PowerDNS Authoritative Server 3.4.0 through 3.4.5 can have their threads crashed with a malformed packet, see PowerDNS Security Advisory 2015-02 for more information.

All recent Recursor versions up to and including 3.6.2 and 3.7.1, and all recent Authoritative servers up to and including version 3.4.3, can in specific situations be crashed with a malformed packet. For more detail, see PowerDNS Security Advisory 2015-01

All Recursor versions up to and including 3.6.1 can be made to provide degraded service. For more detail, see PowerDNS Security Advisory 2014-02

Version 3.6.0 of the Recursor (but not 3.5.x) can be crashed remotely with a specific packet sequence. For more detail, see PowerDNS Security Advisory 2014-01

Versions 2.9.22 and lower and 3.0 of the PowerDNS Authoritative Server were vulnerable to a temporary denial of service attack. For more detail, see PowerDNS Security Advisory 2012-01.

Version 3.1.7.1 and earlier of the PowerDNS Recursor were vulnerable to a probably exploitable buffer overflow and a spoofing attack. For more detail, see PowerDNS Security Advisory 2010-01 and PowerDNS Security Advisory 2010-02.

Version 3.1.4 and earlier of the PowerDNS recursor were vulnerable to a spoofing attack. For more detail, see PowerDNS Security Advisory 2008-01.

Version 3.1.3 and earlier of the PowerDNS recursor contain two security issues, both of which can lead to a denial of service, both of which can be triggered by remote users. One of the issues might be exploited and ead to a system compromise. For more detail, see PowerDNS Security Advisory 2006-01 and PowerDNS Security Advisory 2006-02.

Version 3.0 of the PowerDNS recursor contains a denial of service bug which can be exploited remotely.
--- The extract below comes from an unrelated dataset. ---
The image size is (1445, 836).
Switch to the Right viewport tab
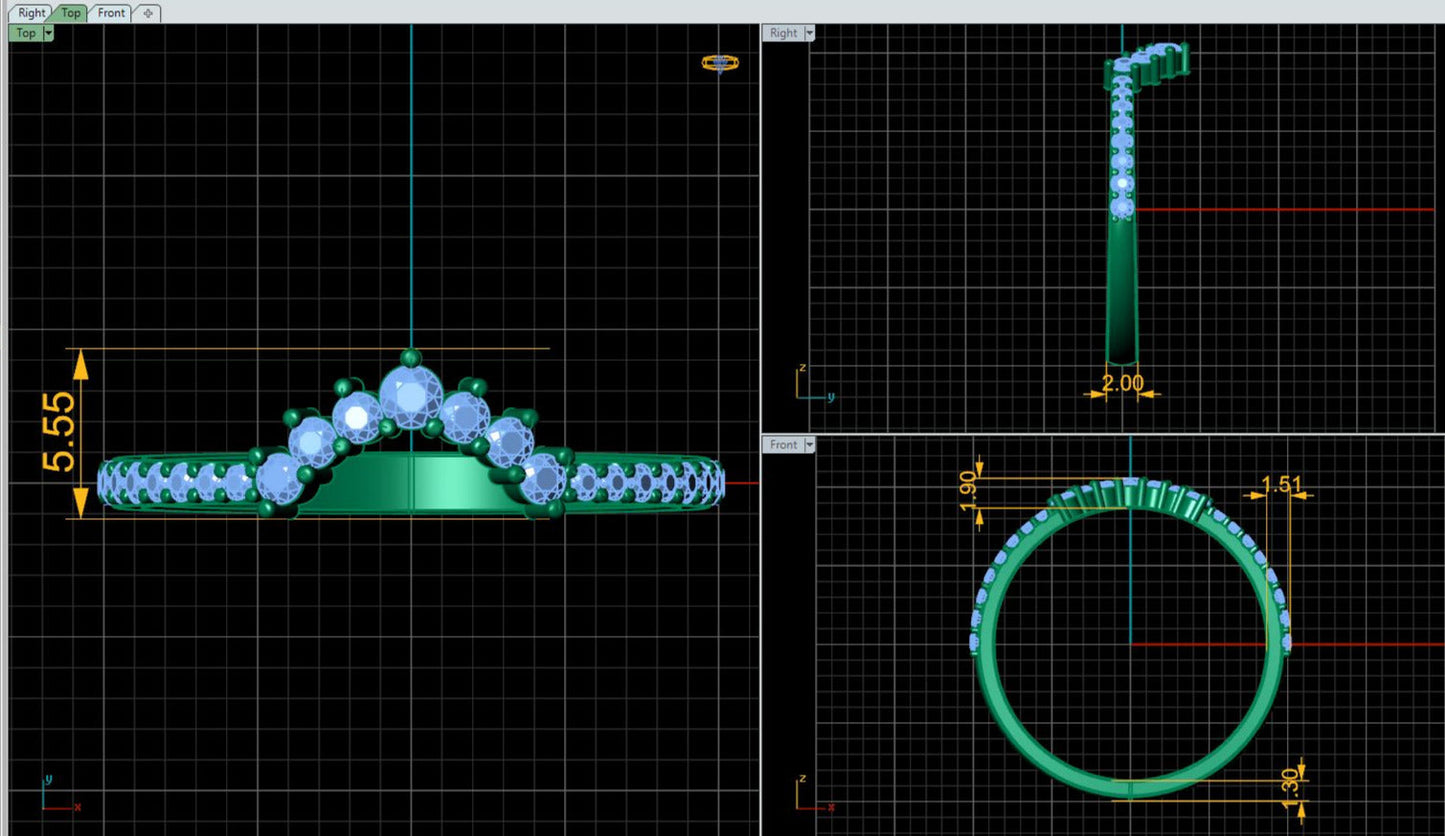coord(31,13)
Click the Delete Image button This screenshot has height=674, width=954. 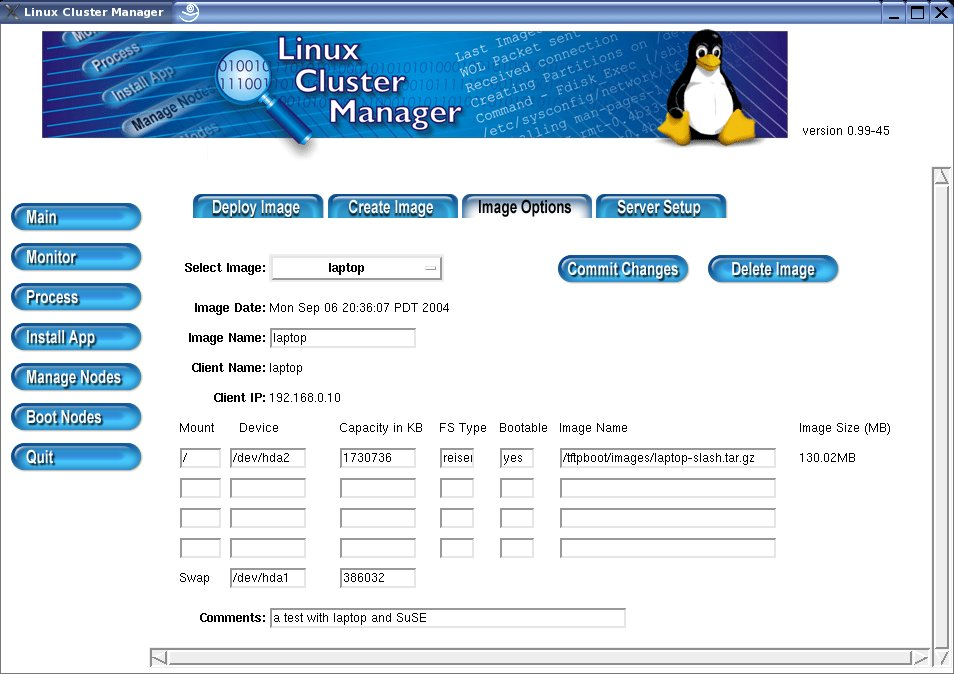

This bug, which we believe to only lead to a crash, has been fixed in 3.0.1. There are no guarantees however, so an upgrade from 3.0 is highly recommended.

All versions of PowerDNS before 2.9.21.1 do not respond to certain queries. This in itself is not a problem, but since the discovery by Dan Kaminsky of a new spoofing technique, this silence for queries PowerDNS considers invalid, within a valid domain, allows attackers more chances to feed other resolvers bad data.

All versions of PowerDNS before 2.9.18 contain the following two bugs, which only apply to installations running with the LDAP backend, or installations providing recursion to a limited range of IP addresses. If any of these apply to you, an upgrade is highly advised:

All versions of PowerDNS before 2.9.17 are known to suffer from remote denial of service problems which can disrupt operation. Please upgrade to 2.9.17 as this page will only contain detailed security information from 2.9.17 onwards.